Cabinet ministers on Sunday unanimously approved a bill proposed by Finance Minister Moshe Kahlon (Kulanu) to change the Tel Aviv Stock Exchange (TASE) into a for-profit venture.
According to Kahlon, ending the banks' control over the exchange would allow the TASE would be more dynamic, competitive and able to attract more listed companies and boost trading.
Having ownership separate from its members would make it like an ordinary company, in contrast to the existing model of a non-profit entity in which the brokers are the controlling shareholders.
“This is an undertaking that will bring economic growth, strengthen the Bursa (stock exchange) and restore it to its rightful place as a key engine of growth for the Israeli economy,” said Kahlon in a statement.

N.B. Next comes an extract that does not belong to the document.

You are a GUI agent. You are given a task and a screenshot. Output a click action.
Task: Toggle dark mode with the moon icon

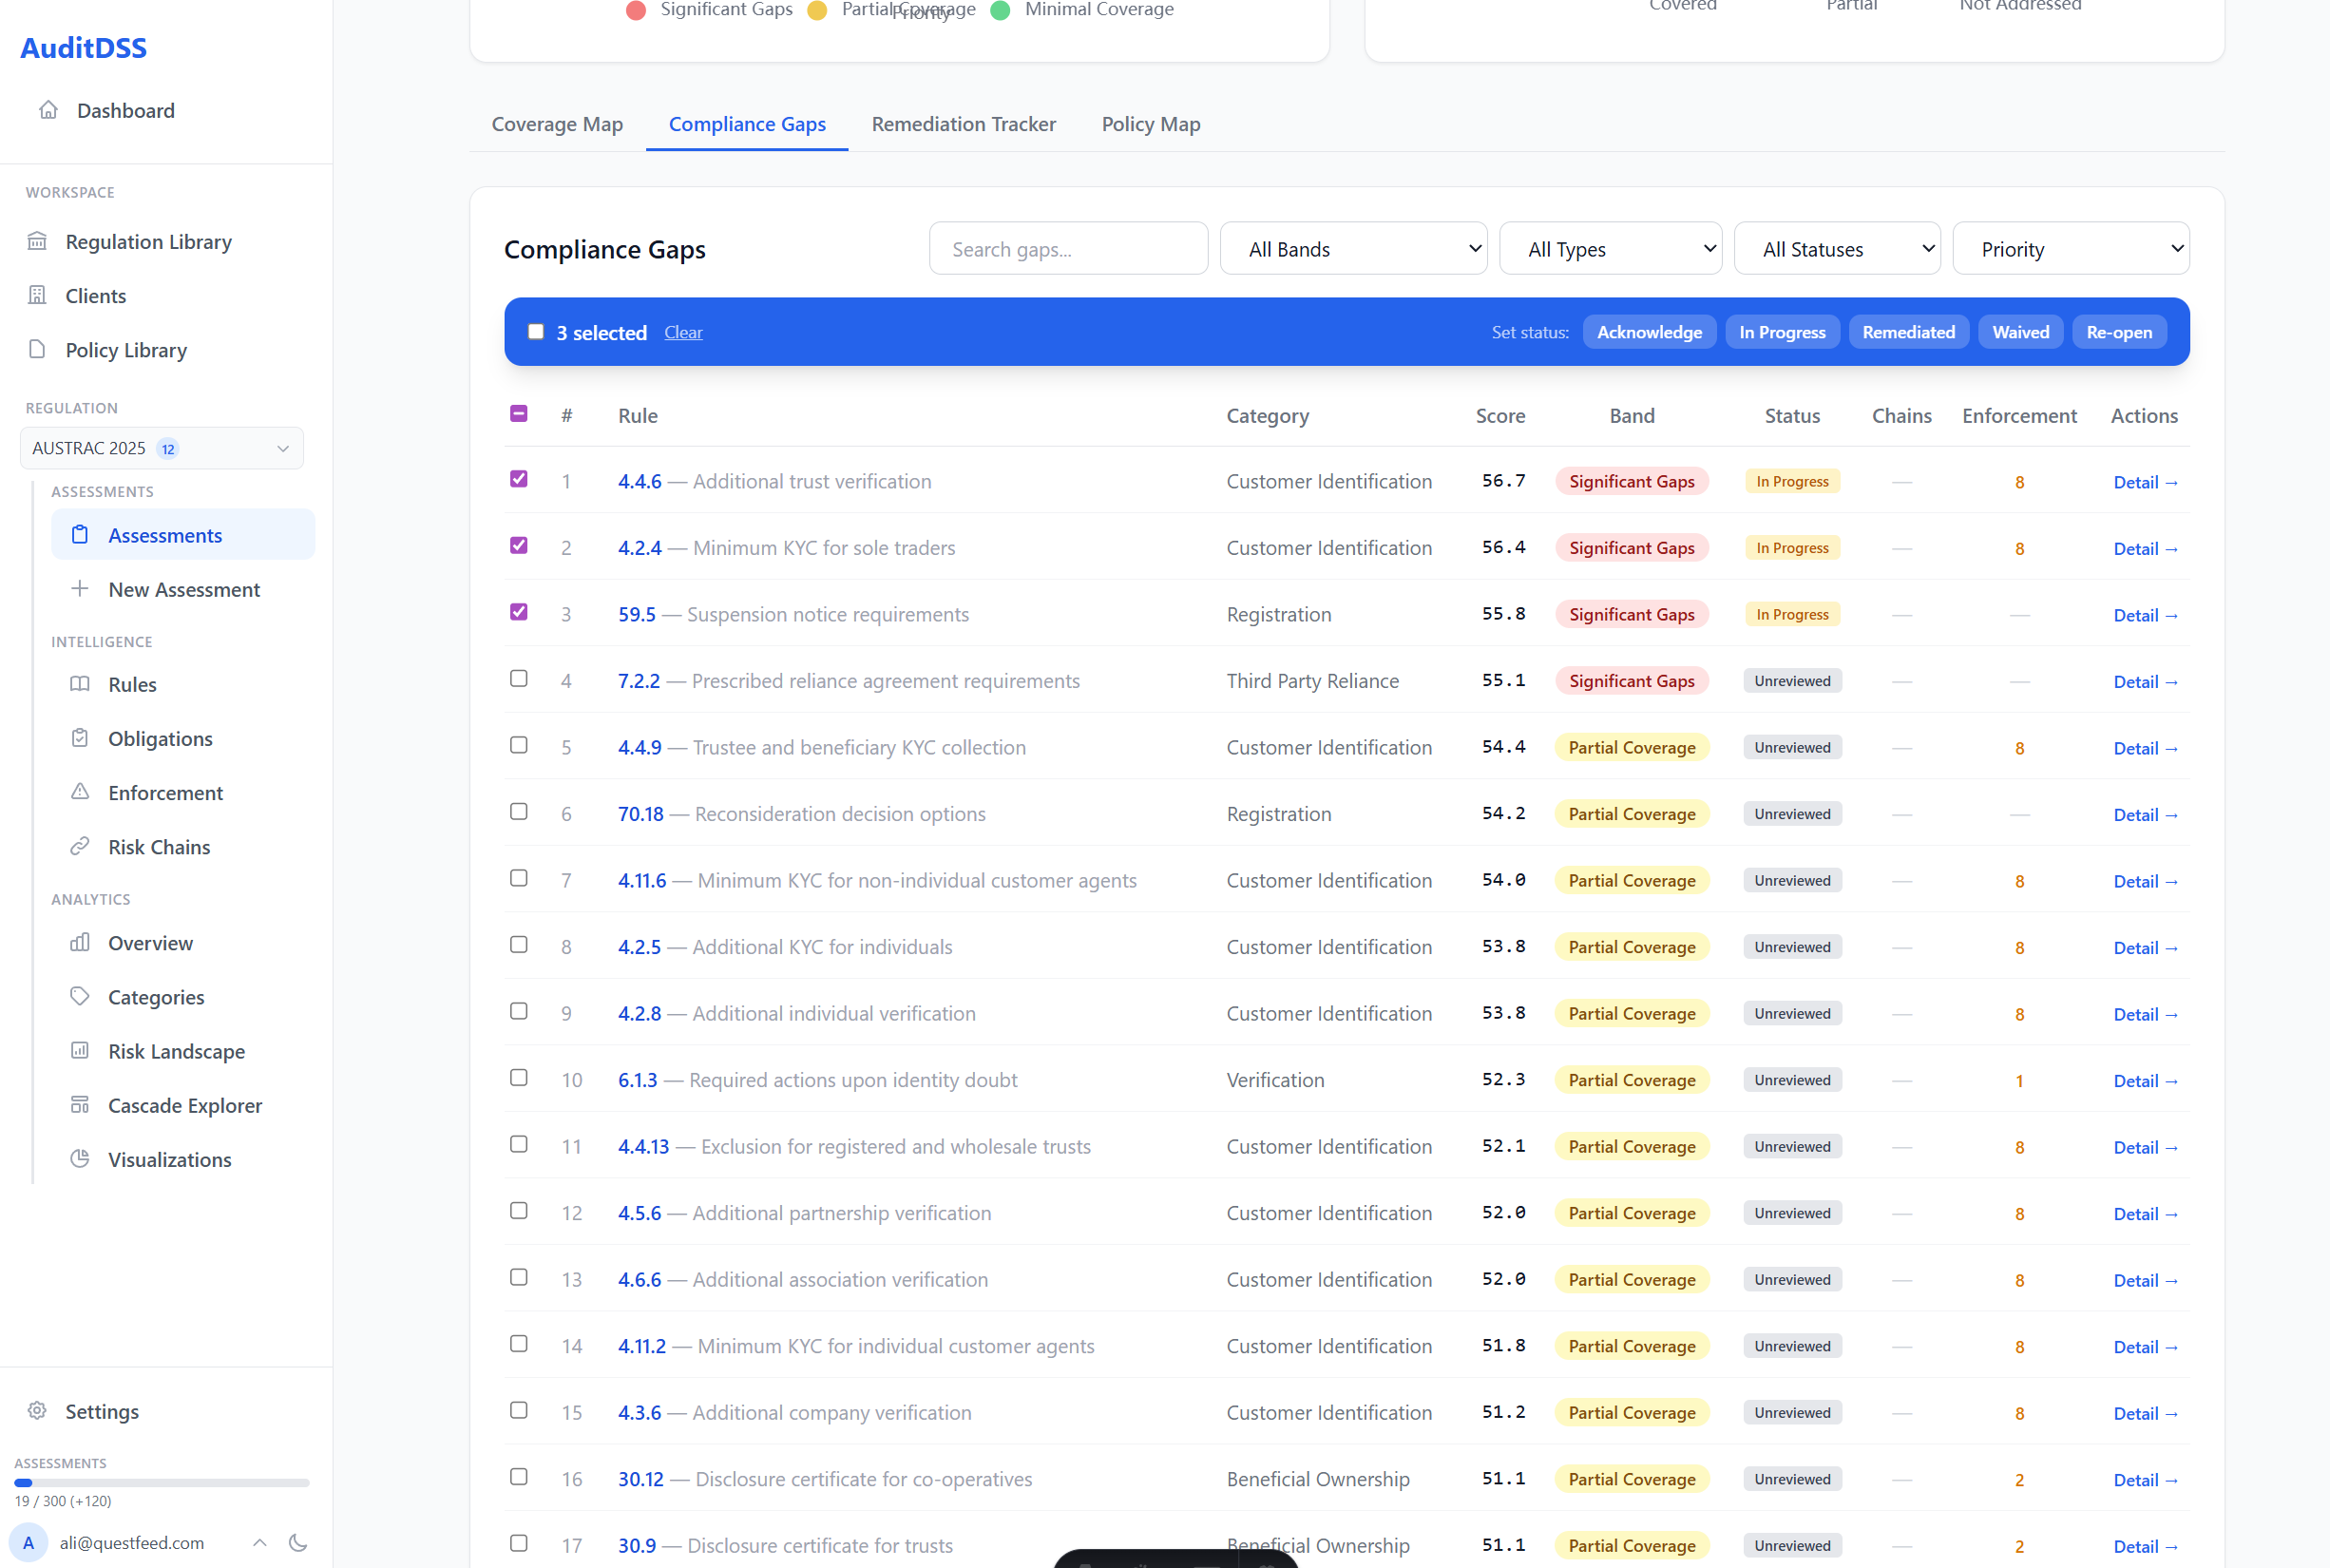click(299, 1543)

The TASE has been struggling with falling trading volumes and a declining number of listed companied in recent years. According to reports, thus far in 2016 the trading volumes averaged at 1.28 billion shekels ($332.5 million) a day, down from 1.45 billion a day in 2015 and less than 2 billion in 2010. The number of listed companies has dropped to 445 – 200 less over the past decade.
The plan also calls for moving the trading week from Sunday-Thursday to Monday-Friday, to better align the Bursa with overseas exchanges and allow traders to react more quickly to events.
Now that that Cabinet has approved the bill, it will be brought to the Knesset for a parliamentary approval.